An extract from my sleeping
(and very unpublished) novel ‘The Sum of All Things’
The willow’s song
Imagine, a girl of four, a small, chubby girl with dark brown wispy hair that slopes out at the shoulders and big green eyes. Soft, rounded, pudgy. A girl with no edges. Imagine her in a soft blue and purple patterned dress, long white socks and white sandals, the sort with a buckle at the top, near the toes, and a buckle near the ankle. I can see her so clearly, so vividly, so awash with colour. She loves that dress. Its softness is perfection and
fills her up so that she doesn’t know where she begins and it ends.
Picture a garden, a long, wide expanse of glorious green. There’s a patio, crazy-paved, at one end, the house end, and two lots of steps stretching down to a long wide lawn, whose green fingers claw at a ragged fence. In places, the fencing has come away altogether and has been replaced by a rusting wire panel. Wavy borders creep down either side of the
garden, overflowing with reds and browns, blues and greens. At the bottom, three apple trees shimmy to the left and a solitary pear reaches skyward to the right. Beyond this, the garden shed, and a sleepy hedgehog who seems to have found something to nibble.
But that is not all.

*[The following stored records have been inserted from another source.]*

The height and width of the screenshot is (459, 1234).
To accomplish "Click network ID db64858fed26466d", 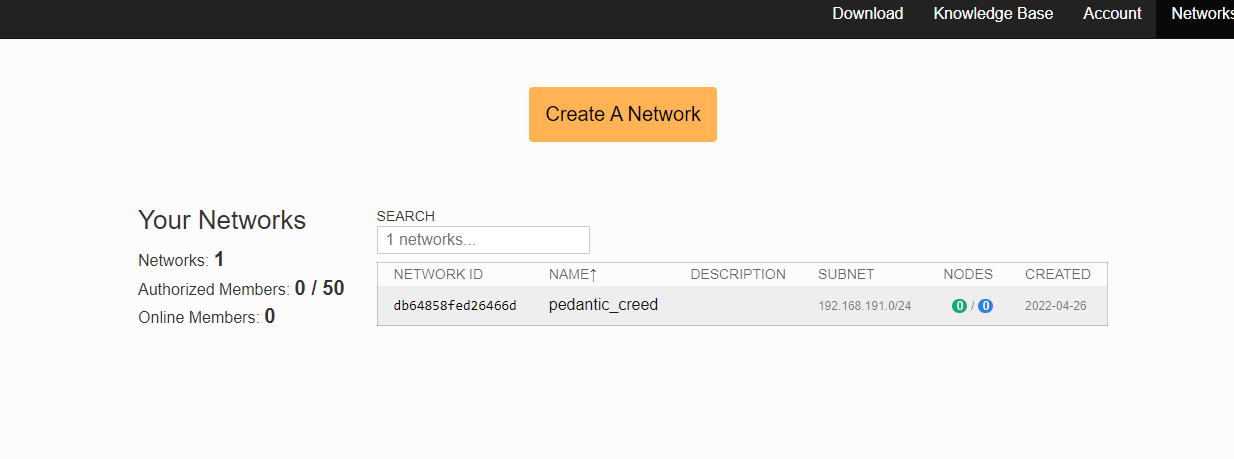I will 455,306.
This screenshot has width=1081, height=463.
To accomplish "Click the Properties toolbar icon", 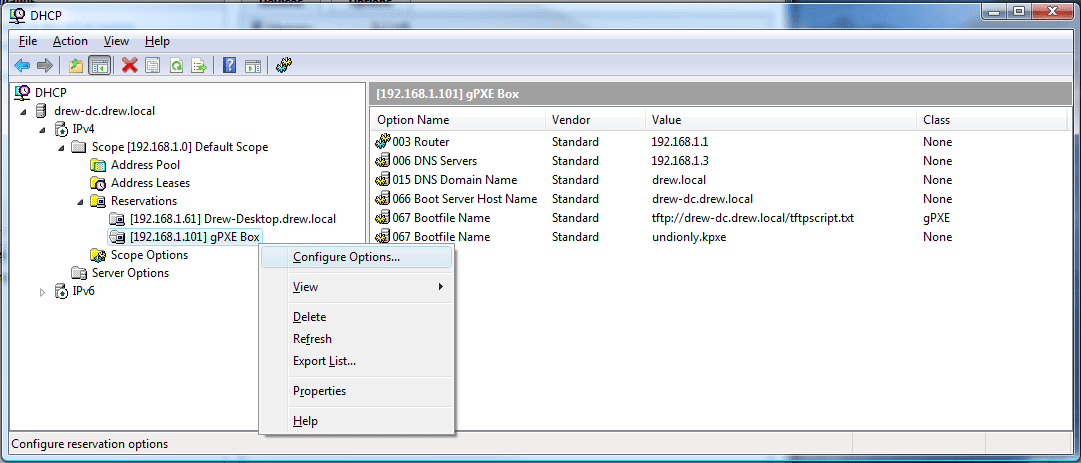I will [x=152, y=65].
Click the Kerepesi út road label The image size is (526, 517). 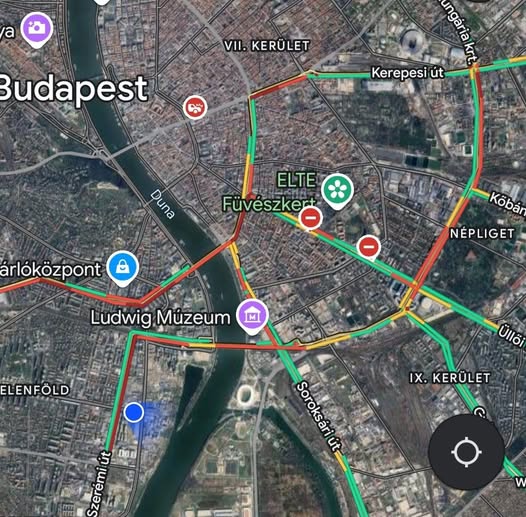pyautogui.click(x=408, y=73)
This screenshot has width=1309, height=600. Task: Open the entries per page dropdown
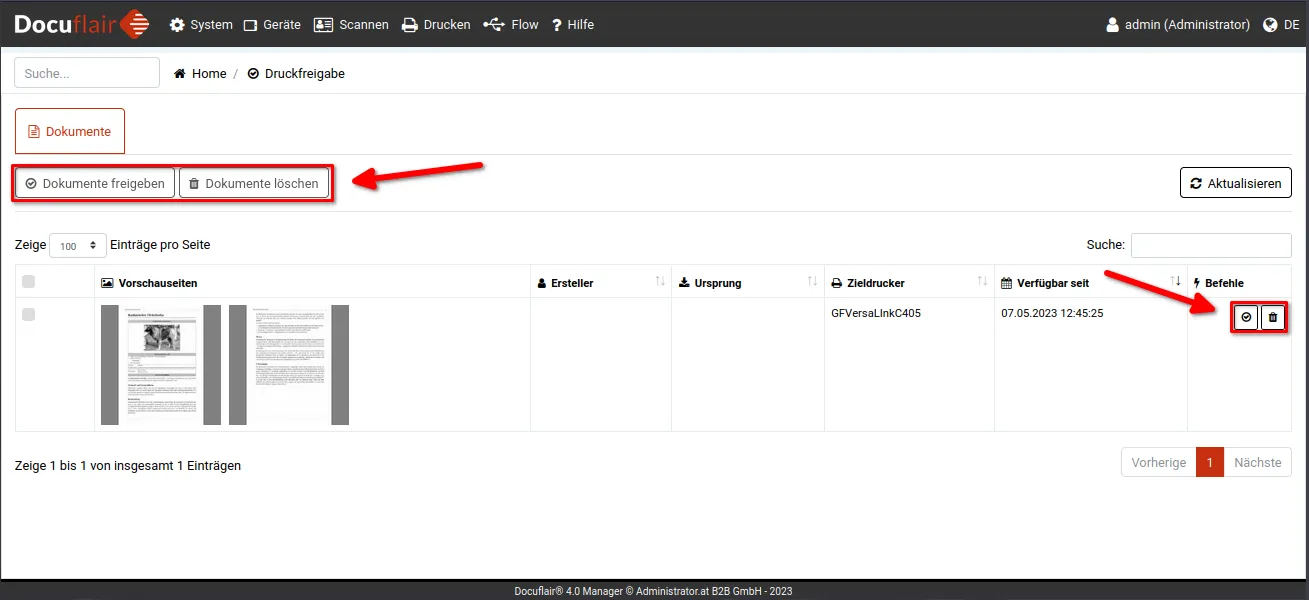click(x=78, y=245)
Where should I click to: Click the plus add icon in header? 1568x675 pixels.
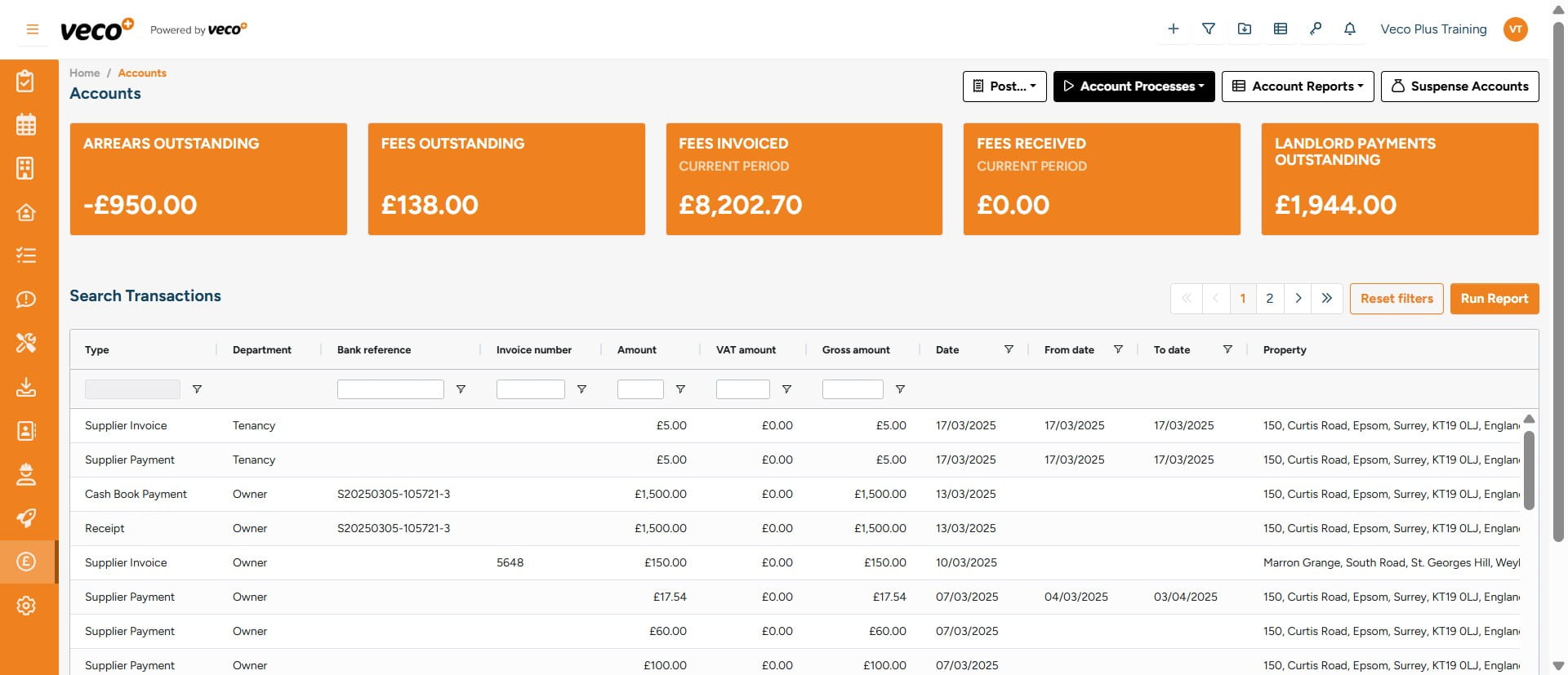coord(1173,29)

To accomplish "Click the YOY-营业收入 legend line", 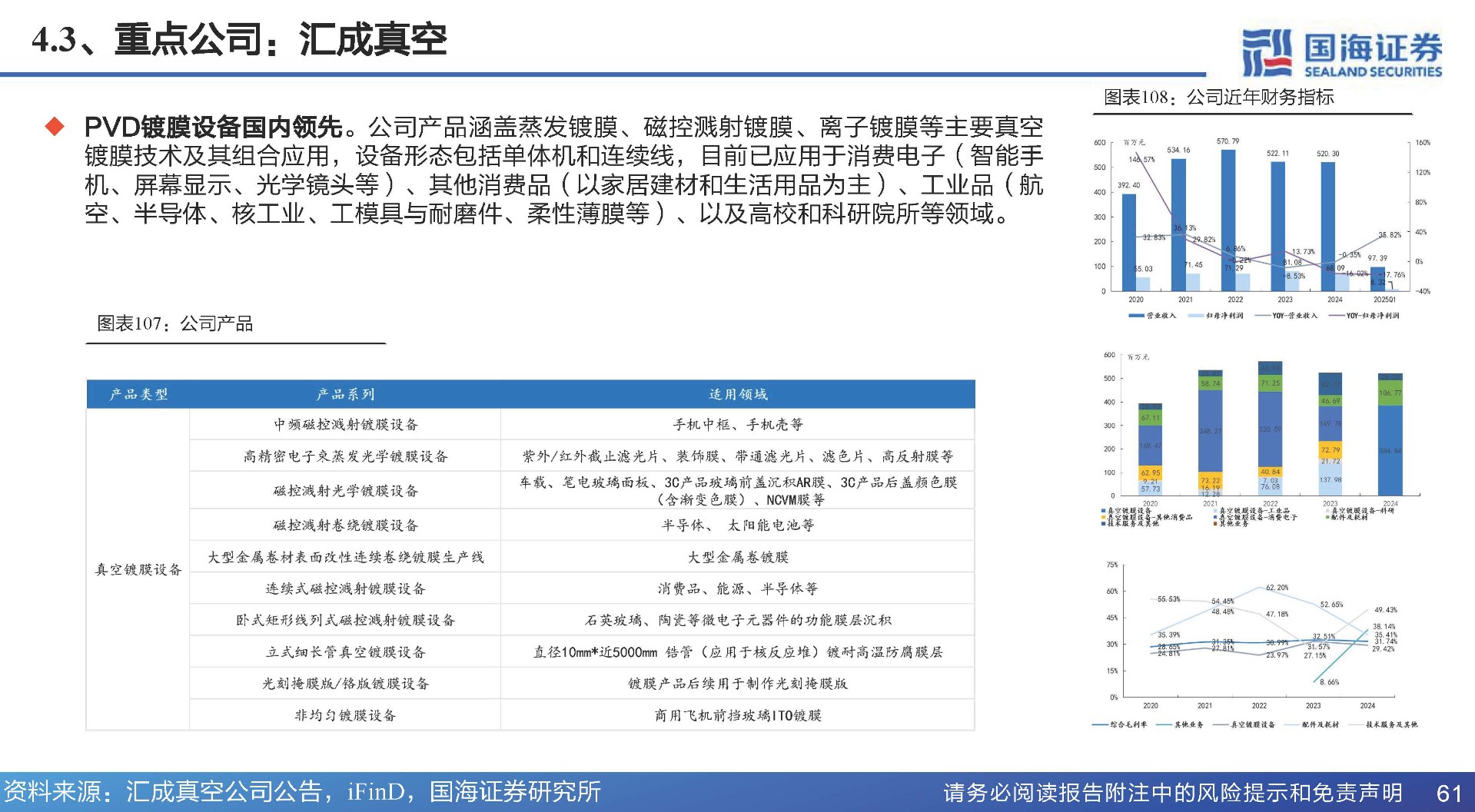I will point(1261,315).
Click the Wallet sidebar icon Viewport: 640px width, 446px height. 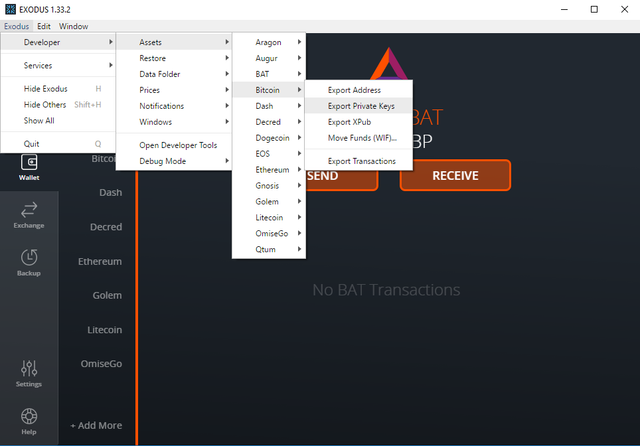(x=29, y=166)
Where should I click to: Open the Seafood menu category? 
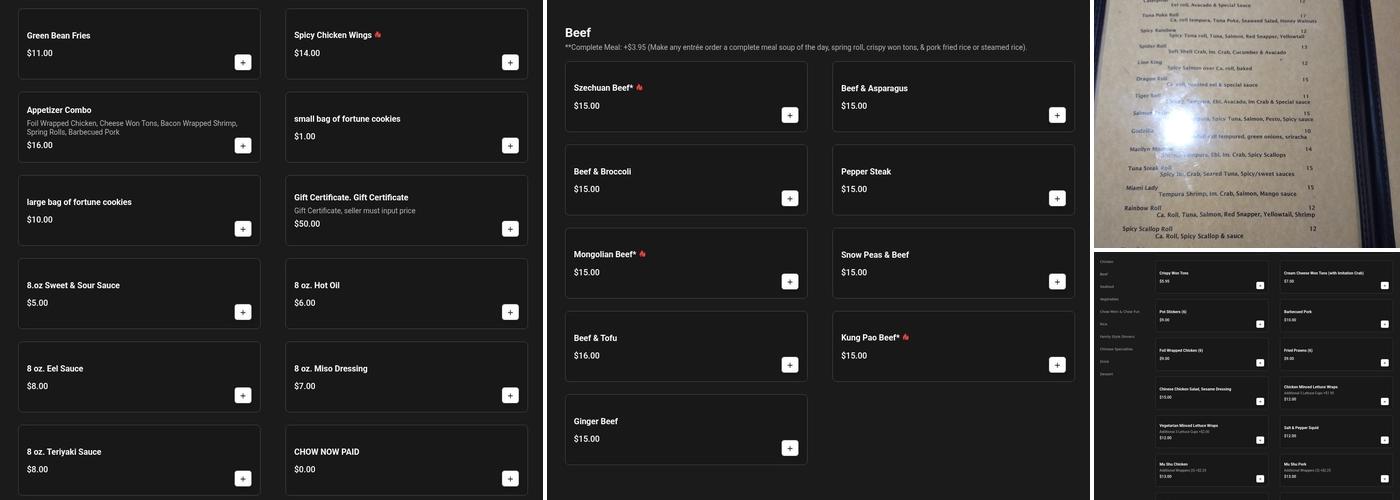[x=1107, y=286]
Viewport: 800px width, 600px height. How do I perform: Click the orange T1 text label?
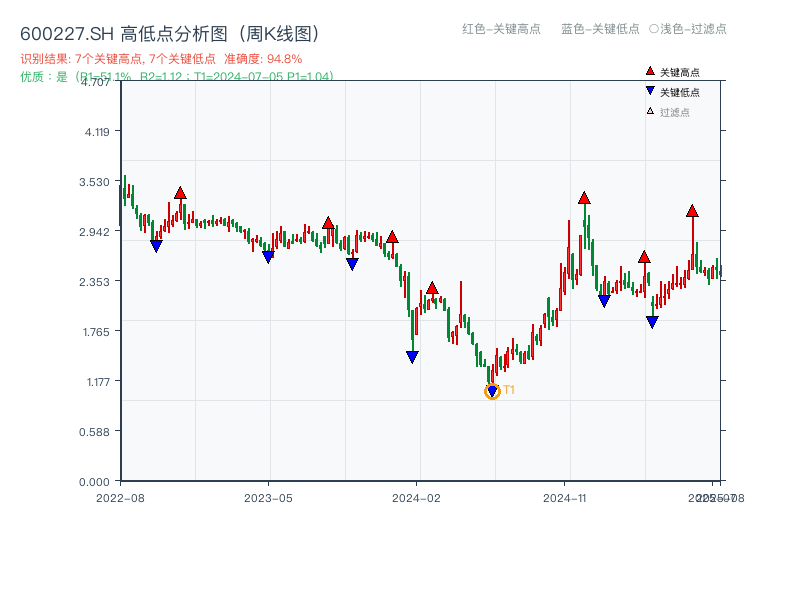coord(509,390)
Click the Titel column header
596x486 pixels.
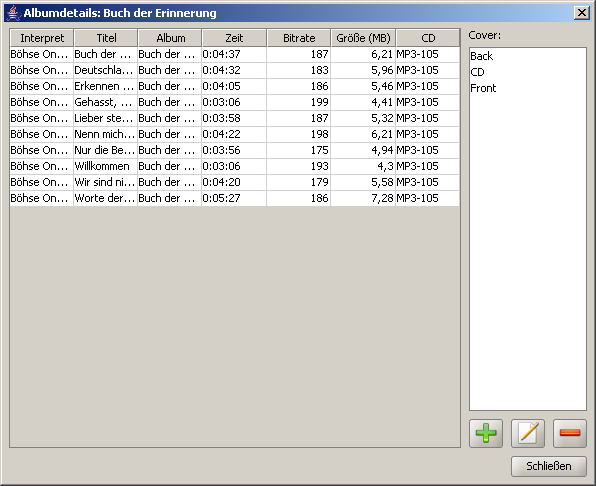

That is not the complete shape of it, for in the centre of the long wide sea of green, stands a willow tree whose drooping branches cast shadows upon the bricks that wall the patio, snakes of grey, twisting and turning with the breeze, slender leaves dancing across the grass. And to the left, closer to the house, closer to the little girl, a small pussy willow. The little pudgy girl in the purple patterned dress reaches up her small hand and grasps a soft yellow catkin between fingers and thumb. It is like a tiny living creature, nestling into the soft flesh, soaking up her gentleness and warmth.
Then she runs towards the middle of the garden, towards the circle of brown earth, towards the big willow, the huge dancing willow that stands at the centre of her world. As she runs she keeps hold of the soft catkin. She won’t let it go. She isn’t the sort of girl to discard such a treasure, to let it drop, wither and die. It has absorbed her heat; it lives and sleeps in her palm. She comes to a stop outside the wavering circle then walks between the weeping branches. She walks slowly and silently so as to feel every second of it, the
tickle of leaves against her forehead, the slight resistance of slender branches across her shoulders. Only when she is inside the circle does she kneel down slowly at the roots of the tree and lay down the catkin. You’re safe now, she thinks.
And then she twists around, turning on the dry earth at the tree’s roots.
It is spring. It is warm, warm enough to be in a soft blue and purple patterned dress and sandals. She likes to sit upon the earth, to feel its crevices and bumps, to brush her hand against the surface. She watches for movement. She looks up, searching the air, and sees how the light changes as the leaves dance. Then she hears the trees’ sounds. She soaks them up, listens to their chatter, tries to separate out their different songs. She hears the song of the willow, its whispering, hissing tinkle. Or is that the sound of the wind?
The sound of the wind as it meets the willow. The same air that allows a child to sing,
breathed in and pressed out. The willow’s leaves breathe in the spring air and expel it in a high sweet hiss. It is like forever. If forever could be a moment, then this was it.
Lovely piece of descriptive writing – i could really picture the scene. where was the story going after this?? i assume that this was really early in the novel??
Thank you James! The novel is actually built up in two layers, the main character, Amy, as an adult who has lost her way a bit, and her as a child, this extract being from one of the childhood parts. Yes, you are right, it does appear fairly near the beginning. By the end of the book the two layers become merged as the adult Amy regains what she has lost. It’s not a very cheery novel to be honest, and has lots of flaws plot-wise, but this is one of the parts that I enjoyed writing most and found myself completely absorbed in.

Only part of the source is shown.